As a rule, you will not have to change anything here, but there may be special cases. In particular, there may be cases where the file structures do not conform precisely to the standard laid out above, so you might have to tweak file paths here.
Important: Never, under any circumstances code passwords or userids directly into this notebook. Remember that this document is hosted publicly on GitHub. Sharing security codes in this way would be a breach of our privacy protocol.
Run the block and then read note that follows. Confirm that everything ran as expected before moving on.
- Edit the parameter assignments in the first code block of the notebook to set the wave_id and city_id being ingested
The next few blocks of the notebook will conduct some additional analyses to find gaps and conflicts in the data so they can be fixed prior to ingest.

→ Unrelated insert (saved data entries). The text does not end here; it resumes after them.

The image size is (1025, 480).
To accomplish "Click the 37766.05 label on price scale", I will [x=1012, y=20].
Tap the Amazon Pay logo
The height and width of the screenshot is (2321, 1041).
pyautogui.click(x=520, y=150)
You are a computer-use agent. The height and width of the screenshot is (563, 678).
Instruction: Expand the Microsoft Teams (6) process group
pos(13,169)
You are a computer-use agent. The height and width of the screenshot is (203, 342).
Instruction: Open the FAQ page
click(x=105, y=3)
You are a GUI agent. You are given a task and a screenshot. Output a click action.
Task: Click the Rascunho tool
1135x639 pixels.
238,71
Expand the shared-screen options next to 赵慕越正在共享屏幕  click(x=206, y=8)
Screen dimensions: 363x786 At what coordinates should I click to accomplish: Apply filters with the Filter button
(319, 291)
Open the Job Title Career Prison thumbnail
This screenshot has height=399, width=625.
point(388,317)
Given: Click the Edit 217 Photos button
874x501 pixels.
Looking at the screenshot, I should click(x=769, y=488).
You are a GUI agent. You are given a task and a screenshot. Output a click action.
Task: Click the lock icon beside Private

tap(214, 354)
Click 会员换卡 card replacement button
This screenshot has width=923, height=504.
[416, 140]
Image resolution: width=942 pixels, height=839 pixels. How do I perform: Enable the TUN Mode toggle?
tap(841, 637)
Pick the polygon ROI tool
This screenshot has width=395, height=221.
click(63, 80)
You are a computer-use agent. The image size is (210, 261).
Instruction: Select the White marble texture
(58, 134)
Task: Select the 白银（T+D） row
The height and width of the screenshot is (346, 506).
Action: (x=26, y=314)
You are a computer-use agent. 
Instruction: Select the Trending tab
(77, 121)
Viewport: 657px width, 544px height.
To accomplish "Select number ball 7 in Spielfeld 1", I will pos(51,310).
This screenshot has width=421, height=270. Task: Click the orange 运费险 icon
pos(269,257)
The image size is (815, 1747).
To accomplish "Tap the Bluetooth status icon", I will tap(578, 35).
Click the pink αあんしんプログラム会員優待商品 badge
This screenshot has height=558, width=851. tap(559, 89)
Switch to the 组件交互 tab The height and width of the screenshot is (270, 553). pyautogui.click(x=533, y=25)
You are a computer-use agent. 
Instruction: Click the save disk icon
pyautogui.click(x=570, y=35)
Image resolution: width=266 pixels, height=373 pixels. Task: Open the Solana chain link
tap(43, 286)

- All expected files are confirmed to be present and named correctly
- The incoming linkage data is confirmed to be well-formed
- Each expected participant has corresponding telemetry data in the permanent_archive folder
- All telemetry data found in the permanent_archive folder corresponds to a known participant
Any problems found by these tests are reported to the data manager who then consults with the regional coordinator to fix the discrepancies. The most common problem found here is to find a user in the linkage table who produced no data in the telemetry folders. These are usually cases where a coordinator created a dummy account to use for testing. But since they did not actually wear a device, there is no telemetry to go with the account. In these cases, the user record must be marked by putting the word 'ignore' in the data_disposition field of the linkage table, which instructs the ingest system to ignore that user record entirely.
Once the validation block of the Jupyter Notebook passes cleanly, reporting no unexpected conditions in the data, the actual ingest blocks can be run.
First, the linkage data will be loaded into the DB table (portal_dev.sensedoc_assignments). This is a straightforward process of...
Then the notebook will proceed to loading the telemetry files.
Loading telemetry files is a bit more complicated...
- The last few sections perform the actual ingest
- In the first pass, the raw telemetry files are loaded into a temporary DB table
- In the next block, that temporary table is cross-linked with the proper IID, based on the mapping from the device id found in the linkage table
- Finally, the cross-linked telemetry data is added to the final telemetry tables (sd_gps, sd_accel, '''and others?''')
- Once the ingest has completed successfully, a few housekeeping tasks are required:
- Delete the temporary tables '''(called?)'''
- Export the JupyterNotebook as a PDF, which provides a complete document of the ingest process, as it happened.
- If any substantive code was changed in the notebook (aside from setting parameters), clear all the output blocks, save the notebook, and commit the changes to the git repo, describing what improvements or corrections were made to the code
- Congratulations, you have now completed an ingest cycle.